The Prologue allows Gloss to do the heavy lifting of exposition without clumsy infodumps (or, perhaps I should say, without making the infodumps feel clumsy ...) It's the 1st person narrative of Dolores Negrete, a 60+ year old woman with no immediate family, who is struggling with her decision to join a group of Quaker emigres who are fleeing the environmental and political chaos of Earth on the generation starship Dusty Miller. With no family to pressure her either way, Dolores is an individual who is perfectly poised between clinging to the devil you know, and taking a leap of faith that will inevitably involve discomfort and danger, just at a time in her life when she'd be forgiven for wanting comfort, if not safety. Dolores' ruminations, as she takes one last (perhaps) walk around the village in Costa Rica she has called home, tell us all we need to know about the mess that the Earth is in, the basics of the Dusty Miller project, and about Dolores as a person who must live (and die) with her decision.

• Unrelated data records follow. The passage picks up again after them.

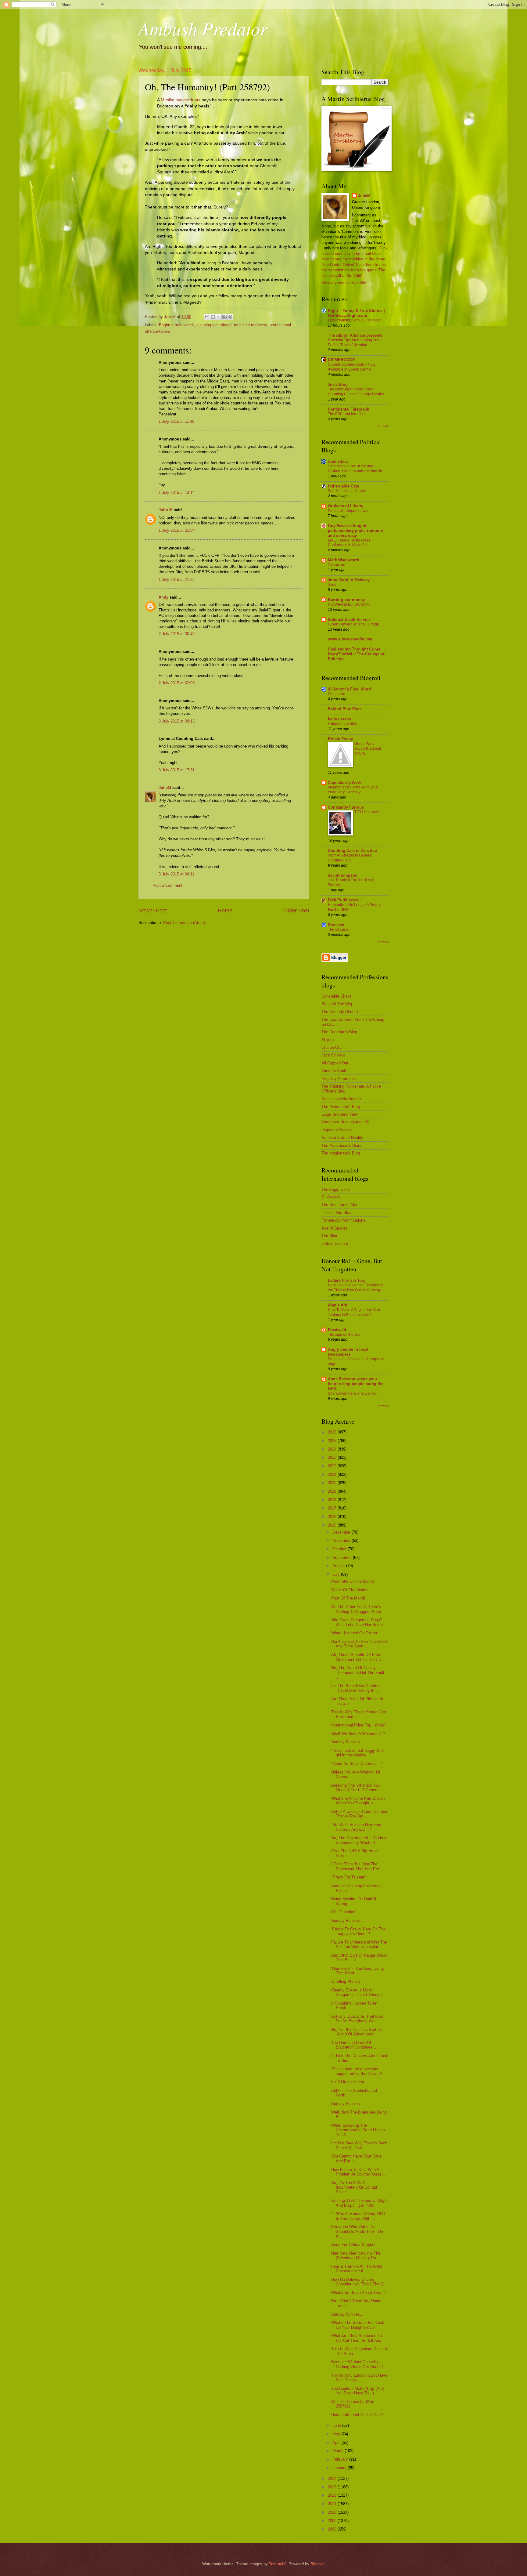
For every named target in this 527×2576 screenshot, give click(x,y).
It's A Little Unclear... (349, 2082)
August (339, 1565)
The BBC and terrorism (347, 414)
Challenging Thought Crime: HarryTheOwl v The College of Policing (356, 654)
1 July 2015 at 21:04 (177, 530)
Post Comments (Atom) (184, 922)
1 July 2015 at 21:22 (177, 579)
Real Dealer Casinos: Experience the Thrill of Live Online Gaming (355, 1287)
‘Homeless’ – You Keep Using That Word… (357, 1970)
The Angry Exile (335, 1189)
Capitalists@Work (344, 782)
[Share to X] (219, 317)
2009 (333, 2520)
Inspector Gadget (336, 1130)
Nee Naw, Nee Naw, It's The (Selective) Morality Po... (355, 2255)
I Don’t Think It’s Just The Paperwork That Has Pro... (357, 1866)
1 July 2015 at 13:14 (177, 492)
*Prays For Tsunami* (349, 1877)
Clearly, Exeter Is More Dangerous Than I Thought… (359, 1992)
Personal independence (348, 511)
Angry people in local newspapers (348, 1352)
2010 (333, 2512)
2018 (333, 1500)
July (336, 1574)
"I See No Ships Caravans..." (357, 1763)
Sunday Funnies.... (348, 1742)
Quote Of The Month (349, 1590)
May (336, 2434)
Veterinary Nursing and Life (345, 1122)
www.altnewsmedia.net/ (350, 639)
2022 (333, 1466)
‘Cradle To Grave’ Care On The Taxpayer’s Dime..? (358, 1931)
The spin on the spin (344, 1334)
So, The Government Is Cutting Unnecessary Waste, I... (358, 1840)
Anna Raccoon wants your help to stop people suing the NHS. (355, 1384)
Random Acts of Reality (342, 1137)
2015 (333, 1525)
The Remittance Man (339, 1204)
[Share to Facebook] (224, 317)
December (342, 1532)
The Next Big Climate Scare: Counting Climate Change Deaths (356, 391)
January (340, 2467)
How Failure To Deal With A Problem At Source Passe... (358, 2171)
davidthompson (342, 875)
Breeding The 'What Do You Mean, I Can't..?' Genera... (356, 1787)
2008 (333, 2529)
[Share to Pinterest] (230, 317)
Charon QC (331, 1047)
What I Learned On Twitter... (356, 1633)
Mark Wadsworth (343, 560)
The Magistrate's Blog (340, 1153)
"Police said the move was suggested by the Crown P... (358, 2071)
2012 (333, 2495)
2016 (333, 1516)
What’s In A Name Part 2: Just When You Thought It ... (358, 1800)
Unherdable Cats (343, 486)
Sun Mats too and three (347, 491)
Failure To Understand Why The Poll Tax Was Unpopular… (359, 1944)
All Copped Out (334, 1063)
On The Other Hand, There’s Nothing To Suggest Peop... (358, 1609)
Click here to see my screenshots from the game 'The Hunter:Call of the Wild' (353, 270)
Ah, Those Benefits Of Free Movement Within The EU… (358, 1656)
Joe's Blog (338, 384)
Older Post (296, 911)
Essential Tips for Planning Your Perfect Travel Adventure (354, 342)
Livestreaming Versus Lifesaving (355, 320)
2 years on (336, 565)
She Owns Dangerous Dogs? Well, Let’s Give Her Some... (358, 1622)
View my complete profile (343, 283)
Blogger (317, 2564)
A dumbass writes (342, 724)
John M (166, 510)
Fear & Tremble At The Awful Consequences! (356, 2268)
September (342, 1557)
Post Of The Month (348, 1598)
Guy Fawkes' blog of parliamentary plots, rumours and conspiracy (355, 531)
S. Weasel (330, 1197)
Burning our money (346, 599)
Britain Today (340, 739)
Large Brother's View (339, 1114)
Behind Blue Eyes (344, 709)
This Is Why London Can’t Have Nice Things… (359, 2377)
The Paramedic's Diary (341, 1145)
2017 (333, 1508)
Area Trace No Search (341, 1098)
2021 (333, 1474)
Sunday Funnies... (347, 1920)
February (340, 2459)
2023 (333, 1457)
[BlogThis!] (213, 317)
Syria (332, 584)
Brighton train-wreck (176, 325)
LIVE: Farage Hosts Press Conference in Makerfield (349, 542)
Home (225, 911)
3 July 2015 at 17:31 (177, 770)
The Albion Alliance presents (355, 335)
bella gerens (339, 719)
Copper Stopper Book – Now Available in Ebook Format (351, 366)
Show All (383, 426)
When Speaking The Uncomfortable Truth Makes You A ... (358, 2130)
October (340, 1549)
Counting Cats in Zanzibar (352, 850)
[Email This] (207, 317)
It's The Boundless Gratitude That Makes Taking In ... (356, 1688)
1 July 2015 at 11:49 (176, 421)
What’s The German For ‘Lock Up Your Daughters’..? (357, 2324)
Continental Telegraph (348, 409)
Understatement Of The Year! (357, 2414)
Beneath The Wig (336, 1004)
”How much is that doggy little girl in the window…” (357, 1752)
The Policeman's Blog (340, 1106)
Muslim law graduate (181, 100)
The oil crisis (338, 929)
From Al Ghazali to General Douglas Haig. (350, 857)
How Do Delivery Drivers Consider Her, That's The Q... (359, 2281)
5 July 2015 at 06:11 (176, 874)
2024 (333, 1449)
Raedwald (337, 1330)
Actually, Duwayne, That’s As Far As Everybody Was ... (357, 2018)
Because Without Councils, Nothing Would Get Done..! (357, 2364)
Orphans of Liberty (345, 506)
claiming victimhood (213, 325)
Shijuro (327, 1040)
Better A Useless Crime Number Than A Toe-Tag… (359, 1813)
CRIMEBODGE (341, 359)
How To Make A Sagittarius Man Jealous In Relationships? (354, 1312)
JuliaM (165, 787)
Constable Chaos (336, 996)
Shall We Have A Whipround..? (358, 1733)
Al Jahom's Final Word (349, 689)
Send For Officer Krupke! (353, 2244)
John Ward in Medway (349, 580)
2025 (333, 1440)
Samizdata (338, 461)
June (337, 2425)
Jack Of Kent (333, 1055)
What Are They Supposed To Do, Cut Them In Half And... (358, 2337)
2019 (333, 1491)
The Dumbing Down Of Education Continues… (353, 2044)
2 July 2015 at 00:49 (177, 634)
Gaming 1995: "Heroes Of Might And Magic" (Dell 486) (359, 2202)
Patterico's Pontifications (343, 1220)
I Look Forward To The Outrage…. (356, 624)
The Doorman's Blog (339, 1032)
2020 (333, 1482)
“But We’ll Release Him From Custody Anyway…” (356, 1826)
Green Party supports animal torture (367, 748)
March (338, 2450)
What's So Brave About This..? (358, 2292)
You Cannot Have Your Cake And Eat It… (356, 2158)
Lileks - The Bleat (337, 1212)
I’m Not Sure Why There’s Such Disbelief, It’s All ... (359, 2145)
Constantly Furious (346, 807)
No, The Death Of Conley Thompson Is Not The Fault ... (357, 1672)
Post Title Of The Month (352, 1581)
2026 (333, 1432)
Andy (163, 597)
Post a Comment (167, 885)
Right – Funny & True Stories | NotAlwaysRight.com (356, 313)
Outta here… (338, 694)
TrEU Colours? (366, 812)
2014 (333, 2478)
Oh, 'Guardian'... (345, 1912)
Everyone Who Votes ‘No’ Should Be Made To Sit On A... (357, 2231)
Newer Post (152, 911)
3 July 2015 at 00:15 (177, 721)
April (337, 2442)
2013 (333, 2487)
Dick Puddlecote (343, 900)
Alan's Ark (337, 1305)
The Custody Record (339, 1011)
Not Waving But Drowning (349, 604)
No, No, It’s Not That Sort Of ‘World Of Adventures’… (356, 2031)
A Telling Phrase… (347, 1981)
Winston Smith (334, 1070)
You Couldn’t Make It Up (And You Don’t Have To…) (357, 2390)
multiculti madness (250, 325)
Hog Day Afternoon (338, 1078)
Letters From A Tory (346, 1280)
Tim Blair (329, 1236)
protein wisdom (334, 1243)
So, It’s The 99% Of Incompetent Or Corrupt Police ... (354, 2187)
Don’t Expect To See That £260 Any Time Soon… (359, 1643)
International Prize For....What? (358, 1725)
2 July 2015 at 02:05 (177, 683)
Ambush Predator (202, 28)
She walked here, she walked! (353, 1393)
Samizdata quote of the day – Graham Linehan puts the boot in (355, 468)
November (342, 1540)
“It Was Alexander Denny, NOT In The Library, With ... (358, 2215)
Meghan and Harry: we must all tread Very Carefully (353, 789)
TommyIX (277, 2564)
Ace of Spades (334, 1228)
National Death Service (349, 619)
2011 (333, 2504)
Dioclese (336, 924)
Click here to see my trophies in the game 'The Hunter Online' (353, 259)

The main events of the novel take place about 175 years later, and follow the dramatic and mundane events of the descendants of some of Dolores' friends and neighbours, as the Dusty Miller tentatively approaches the first habitable planet they have encountered in their long, multi-generation voyage. Like Dolores, 175 years before, the question is, do we stay or do we go? -- the planet they are approaching is habitable, just, but hardly an Eden. The Dusty Miller provides them all with a marvel of sustainable living, but it's old, and the infrastructure is beginning to show its cracks. Whatever they decide -- to cut bait and stay, or to limp on for four or five generations to the next star with a "Goldilocks planet," in the hope that it offers something better -- they all know that they (and their children, and grandchildren) will have to live (and die) with their decision. And against this background, our characters go through the relatively ordinary dramas of life, small, large and massively life-altering. There are suicides, and family breakdowns, anger and rape, as everyone suffers a kind of depressive madness -- the simanas -- as the residents of the Dusty Miller struggle mindfully with the pressure of the decision before them.

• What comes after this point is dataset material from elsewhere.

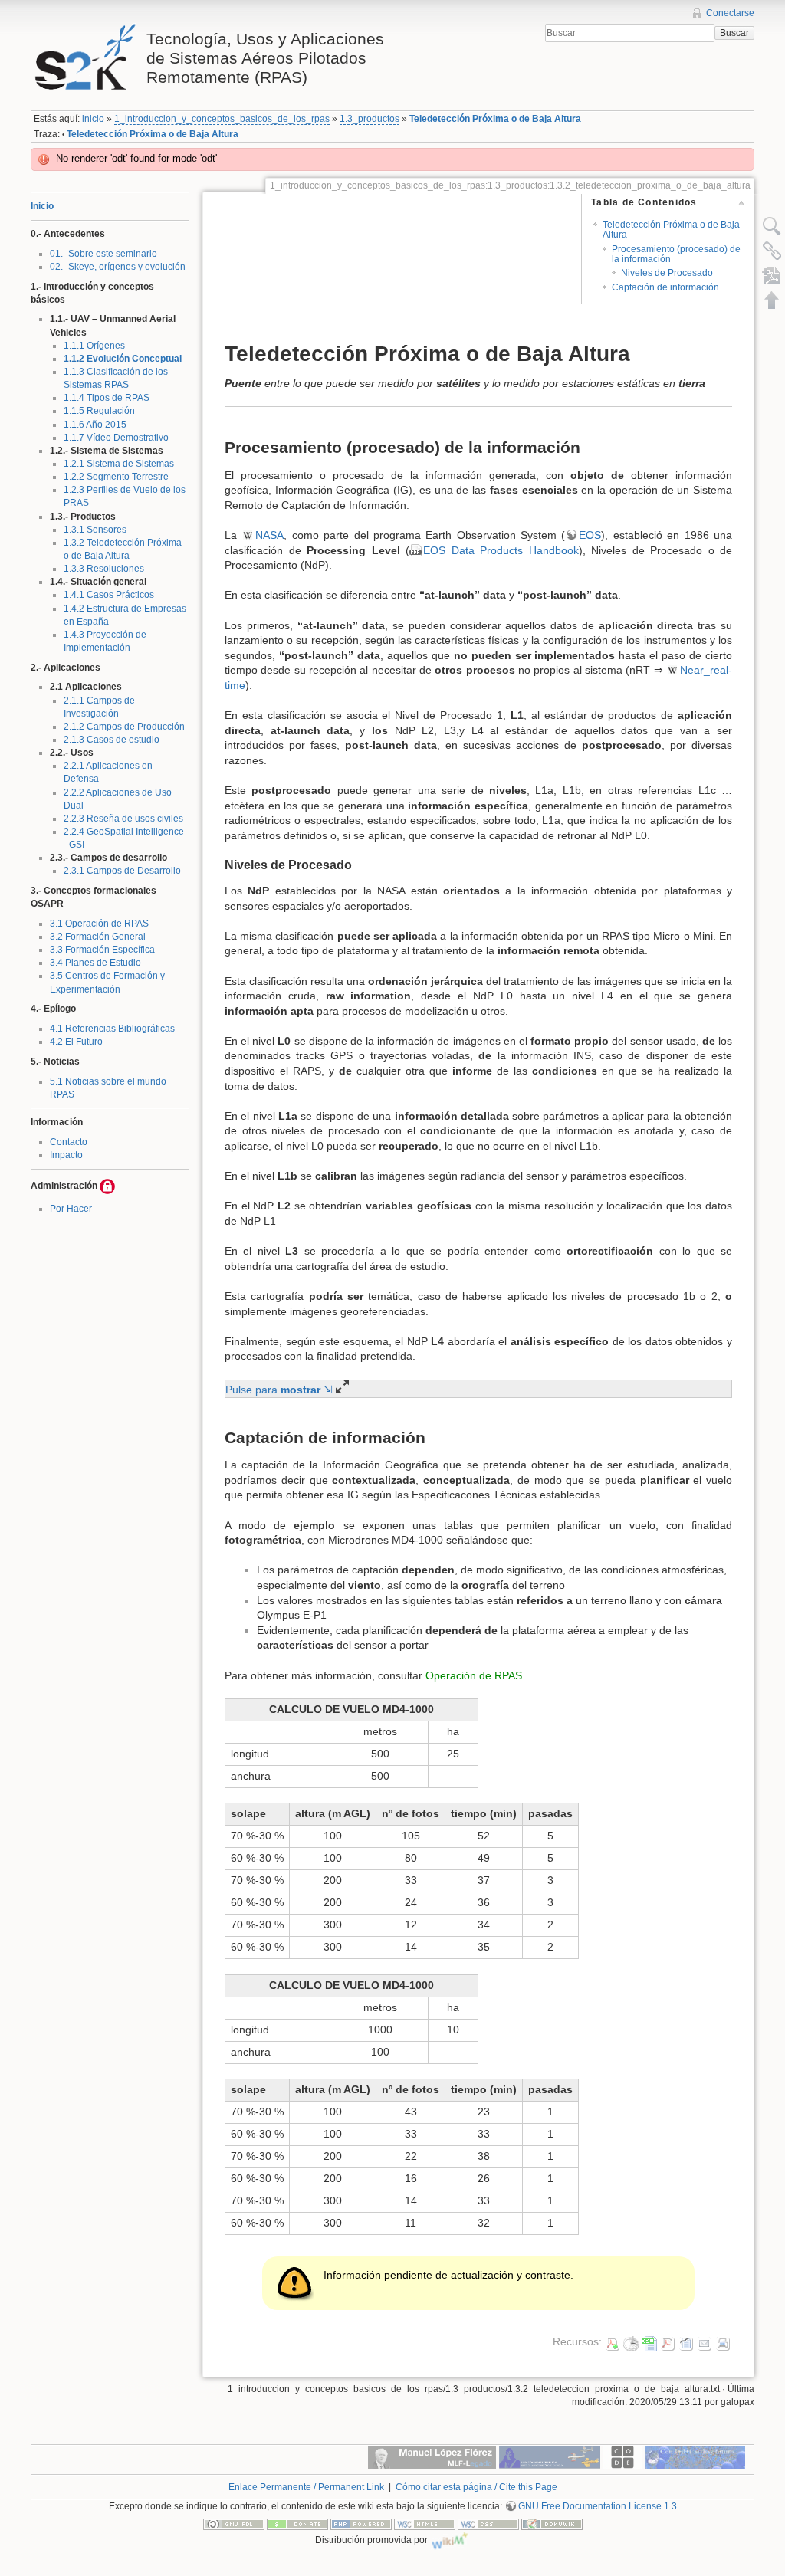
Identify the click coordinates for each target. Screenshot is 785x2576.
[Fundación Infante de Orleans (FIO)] (549, 2456)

And then, in the final chapter,
I also loved the worldbuilding. Gloss develops a society based on Quaker principles that is quite amazing. (In future, I want all committees that I belong to to have a Mindful Silence before the business of the Meeting begins, to allow the Sense of the Meeting to emerge ... Fat chance ... ) I love the model of sustainability that the Dusty Miller offers -- use everything, waste nothing, figure out clever workarounds, respect your environment. Not surprising that recently Kim Stanley Robinson offered this novel as his only fiction suggestion among his list of "the best books to help us navigate the next 50 years," as an example of a novel that "can also help us imagine a better future."